25
March
2009
|
10:06 AM
America/Los_Angeles

Dell Makes Big Bet On Enterprise IT In Bid To Boost Profits

MichaelDell.jpg

Dell, Wednesday morning launched an early salvo in what is shaping up to be a massive battle for server markets as data centers look to cut costs by using servers based on an advanced Intel microprocessor due out on Monday.

Dell announced what it called its broadest ever family of servers, and storage systems, just days ahead of similar announcements expected from rivals Hewlett-Packard, Sun Microsystems, IBM, Cisco, and others, as Intel officially introduces a major upgrade to its Xeon server microprocessor.

The move is a key strategy of founder Michael Dell's, who returned as CEO more than two years ago to try to reinvigorate the company and move it beyond PCs and expand it's enterprise IT business.

The server market has almost ground to a standstill in recent months as customers await the first servers based on Intel's latest microprocessor architecture design, Nehalem. Intel has set expectations very high, promising breakthrough performance, while at the same time significantly reducing power consumption. Many data centers are unable to expand because they have drained their power capacity.
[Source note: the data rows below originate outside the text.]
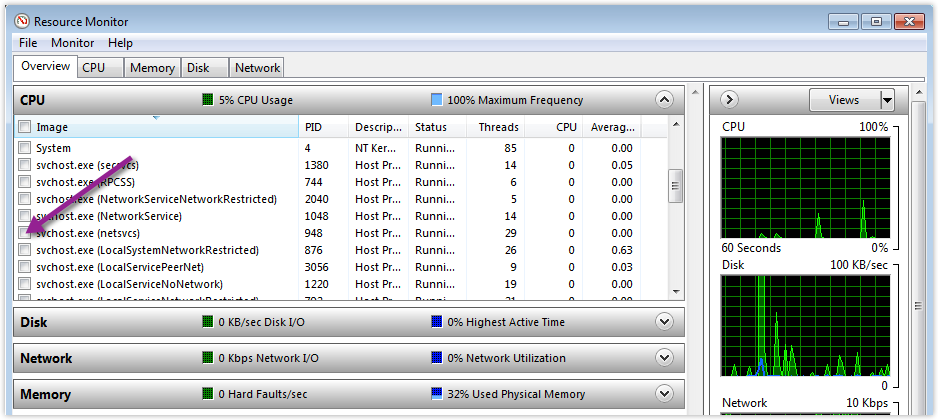
Task: Open the Monitor menu
Action: pos(72,43)
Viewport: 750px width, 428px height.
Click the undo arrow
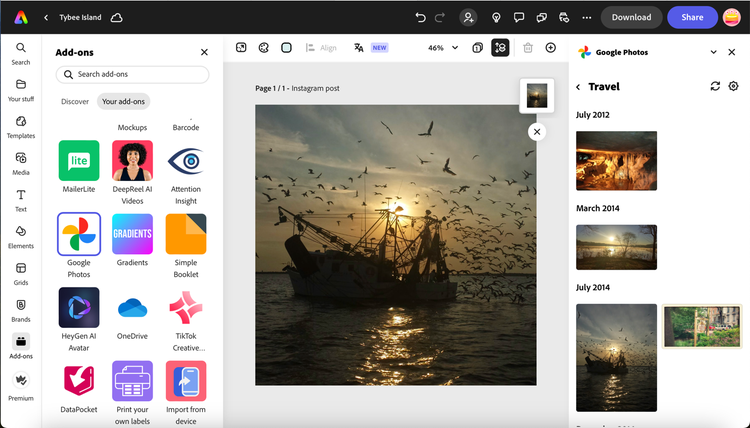click(420, 17)
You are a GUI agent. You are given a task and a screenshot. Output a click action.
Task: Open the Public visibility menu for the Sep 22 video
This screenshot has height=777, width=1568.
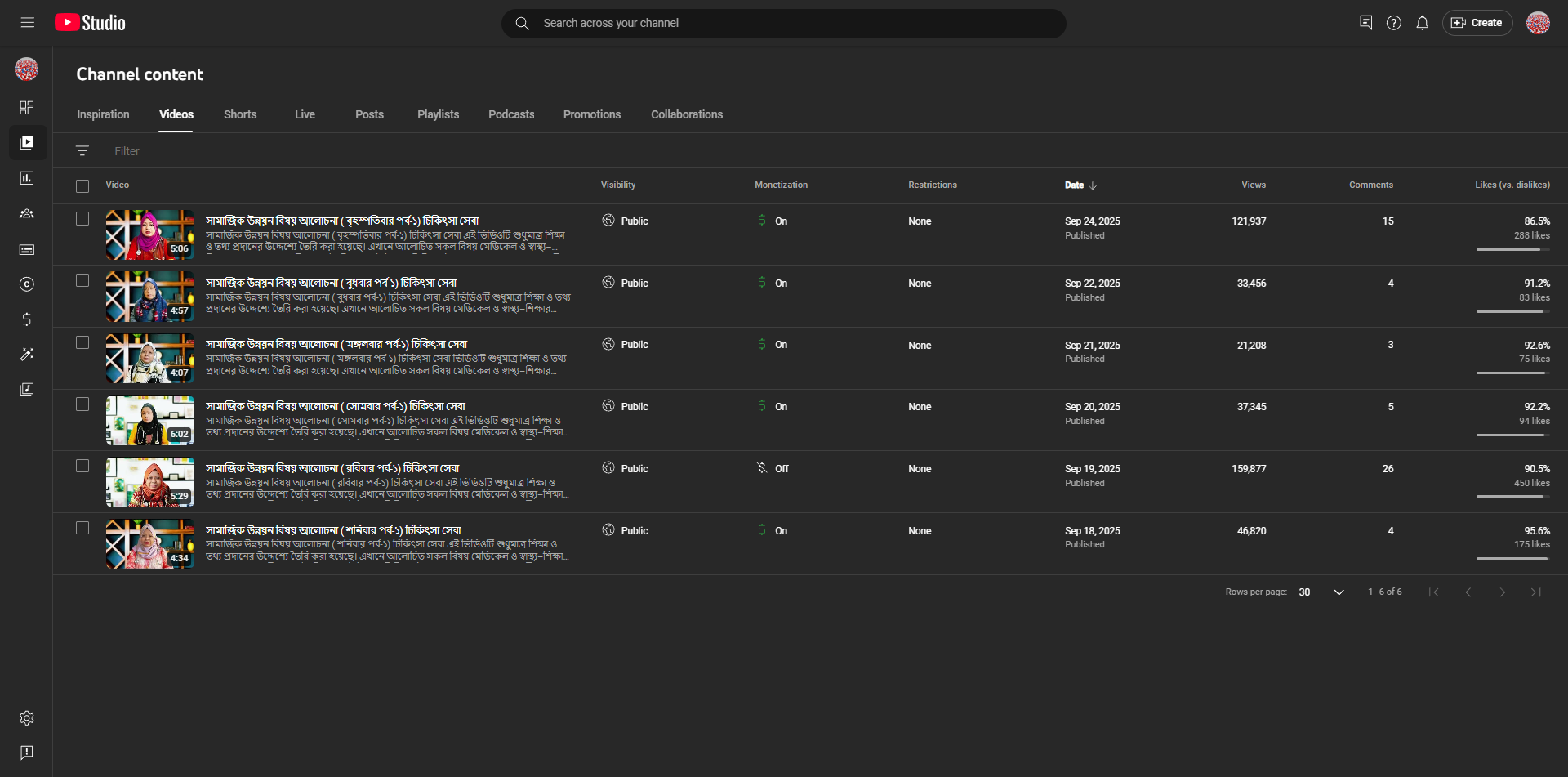click(626, 284)
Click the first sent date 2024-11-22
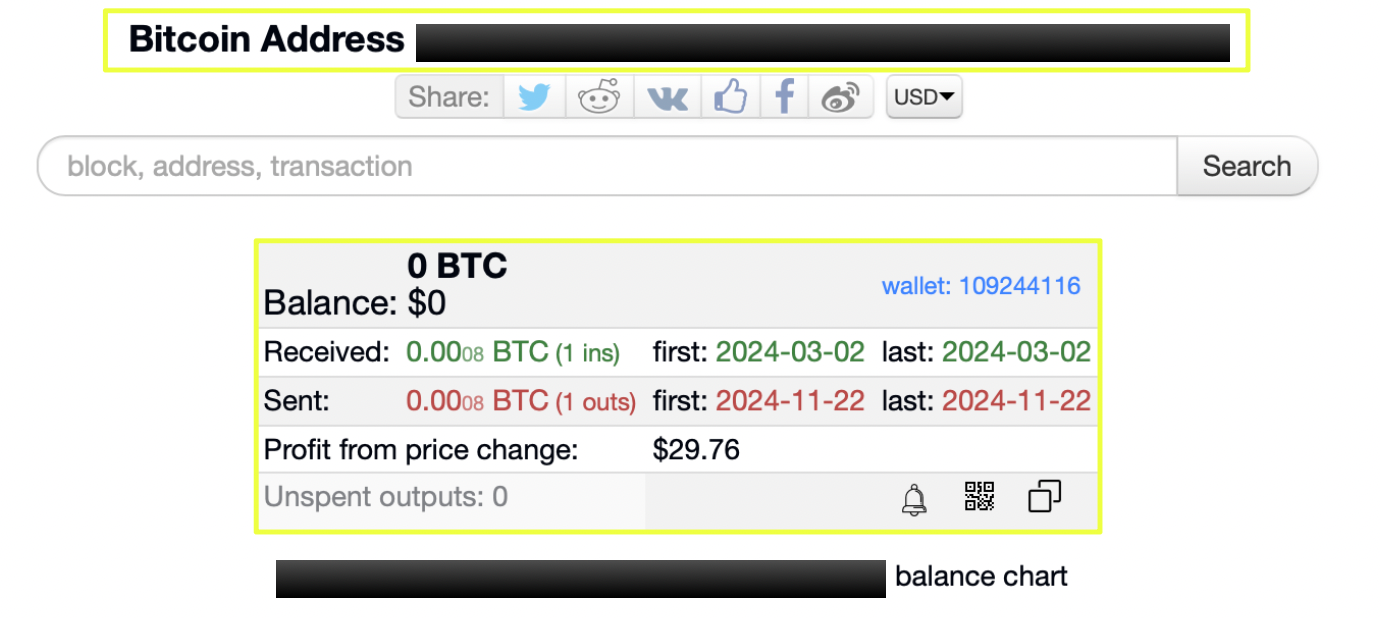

Dell is making a big bet on Nehalem, which is used in it's new Dell PowerEdge server family and includes several features Dell says are unique.

"We believe our design, based on industry standards and unique features, such as the industry's first built-in management software, will offer customers the lowest total cost of ownership," said Stephen Schuckenbrock, head of Dell's Large Enterprise group.

Dell said it would release pricing and benchmark results on Monday, the official launch of Nehalem. It claimed excellent performance from its Nehalem based servers, saying that each one could replace 9 servers and as many as 18 servers if customers use virtualization technologies.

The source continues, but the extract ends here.